> _Tarefas propostas_:
[1] Reescreva de forma mais concisa o parágrafo do trecho sobre o Brasil e a guerra que começa com "No entanto, o discursante extrapolou", mantendo seus fatos principais.
[2] Transcreva do trecho sobre o Brasil e a guerra a passagem que começa em "No entanto, o" e segue até "1988, p. 56).".

> _Trecho do documento_:
'''
No entanto, o discursante extrapolou as postulações de Chéradame. Pôr-se ao lado da Entente seria não apenas uma forma de prevenção, mas uma oportunidade para depurar o regime republicano brasileiro e garantir a evolução nacional. No evento da Cruz Vermelha, categorizou: Com ela [a guerra] teremos a possibilidade única de encararmos seriamente e seriamente resolveremos o caso da germanização do Brasil meridional. Nela estreitaremos intimamente as grandes amizades europeias e americanas, a que tudo devemos e ainda ganharemos em dever do nosso vindouro desenvolvimento. Por ela entrando em contato com a política das grandes potências liberais, alargaremos, consolidaremos, melhoraremos a nossa democracia (Barbosa, 1988, p. 56).
'''
> _Amostra de dados_:
'''
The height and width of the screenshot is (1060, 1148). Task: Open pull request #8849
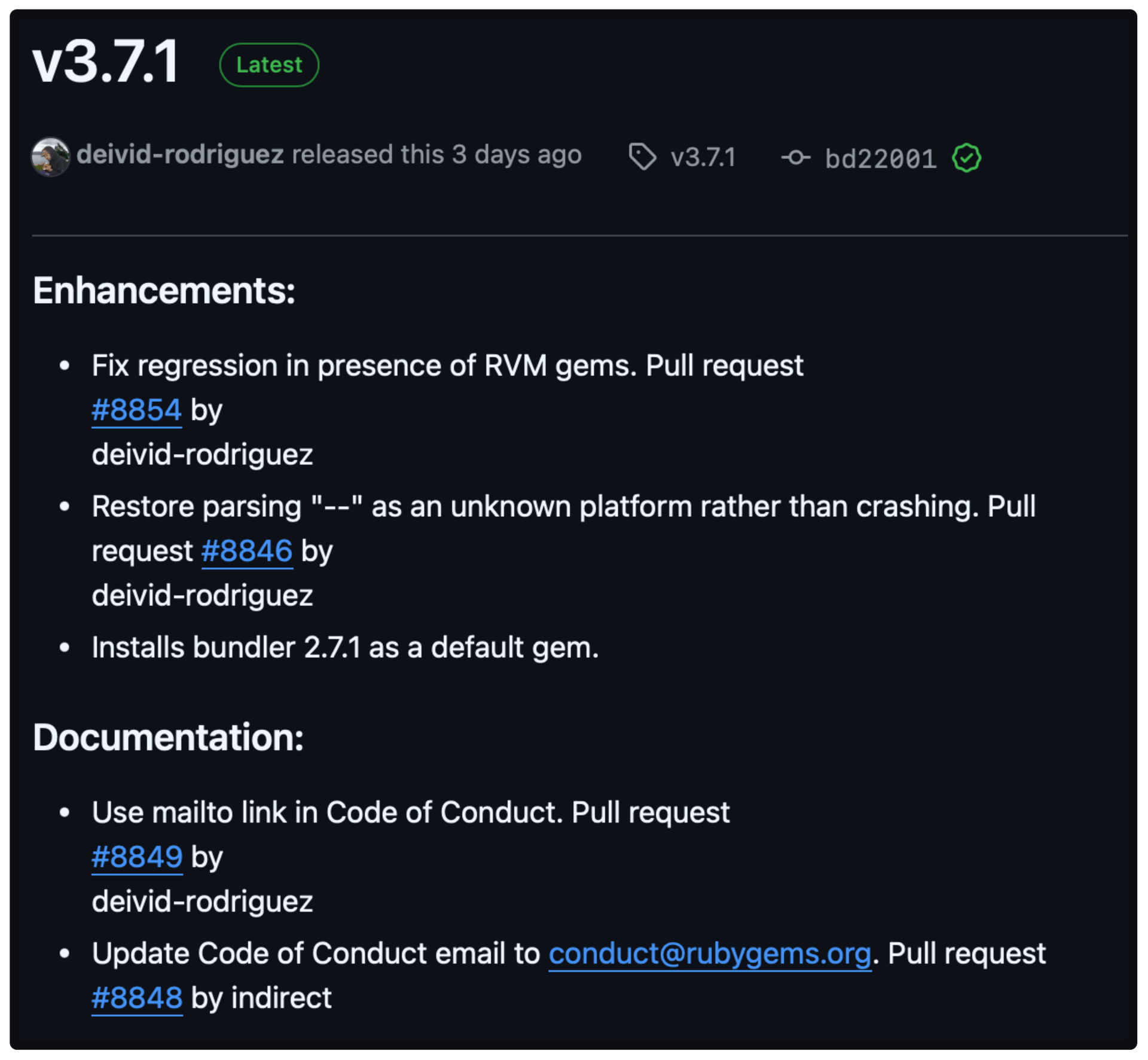pyautogui.click(x=137, y=857)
'''
> _Resultados das tarefas_:
[1] O discursante foi além das postulações de Chéradame. Para ele, apoiar a Entente seria uma forma de prevenção e também uma chance de depurar o regime republicano brasileiro e garantir a evolução nacional. No evento da Cruz Vermelha, afirmou que a guerra permitiria resolver seriamente a germanização do Brasil meridional e estreitar as amizades europeias e americanas. Além disso, o contato com as grandes potências liberais alargaria, consolidaria e melhoraria a democracia brasileira.

[2]
No entanto, o discursante extrapolou as postulações de Chéradame. Pôr-se ao lado da Entente seria não apenas uma forma de prevenção, mas uma oportunidade para depurar o regime republicano brasileiro e garantir a evolução nacional. No evento da Cruz Vermelha, categorizou: Com ela [a guerra] teremos a possibilidade única de encararmos seriamente e seriamente resolveremos o caso da germanização do Brasil meridional. Nela estreitaremos intimamente as grandes amizades europeias e americanas, a que tudo devemos e ainda ganharemos em dever do nosso vindouro desenvolvimento. Por ela entrando em contato com a política das grandes potências liberais, alargaremos, consolidaremos, melhoraremos a nossa democracia (Barbosa, 1988, p. 56).